Примечание
1838, я бы сказала.
Тяжелая брошь, извернувшись в подрагивающих руках, кусает в кончик пальца. На пальце собирается красное и теплое, медленно бухнет тугая капля.
Олегсею не больно — он почти не почувствовал. Антон коротко втягивает носом воздух, а тяжелая брошь, грубовато лязгнув, встречается с паркетом.
— Извините. С-сейчас.
Олегсей судорожно осматривает поднятую с пола брошь, облегченно не находит в янтаре ни одной трещины. Стирает кровь с пальца кружевным платком, небрежно бросает платок в камин. Красиво горит.
Брошь мягко вонзается в бархатный лацкан. Олегсей в тысячный раз поправляет лацканы на широкой груди.
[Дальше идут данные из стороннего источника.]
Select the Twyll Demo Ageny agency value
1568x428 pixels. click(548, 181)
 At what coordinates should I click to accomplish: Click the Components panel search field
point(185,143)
Хозяин молчит, и поднимать на него глаза отчего-то страшно.
— Ничего.
На холодной шее мнется над кадыком воротник-стойка, когда он говорит. За холодными губами бледно блестят пики клыков. Холодное лицо обнимают бакенбарды — безукоризненные, Олегсей может прямо сейчас ловить извозчика и ехать в город цирюльником.
Антону не холодно — холодно Олегсею. Олегсей расправляет воротник на чужой шее, мягко разглаживает крошечную складку на жилете, застегивает золотые пуговицы фрака. Олегсей укутывает Антона в модное слово «денди».
— Дайте руку, пожалуйста.
Антон протягивает широкую ладонь, и Олегсей аккуратно придерживает холодное запястье. Ловит руку в блестящую запонку.
Антон уточняет:
— Я могу сам.
Олегсей теряется. Сказать ему нечего, ему не хочется ничего говорить. Ему хочется молча поймать в запонку вторую руку. Антон мог бы возмутиться такому наглому игнорированию — но Антон протягивает ладонь, не сопротивляясь.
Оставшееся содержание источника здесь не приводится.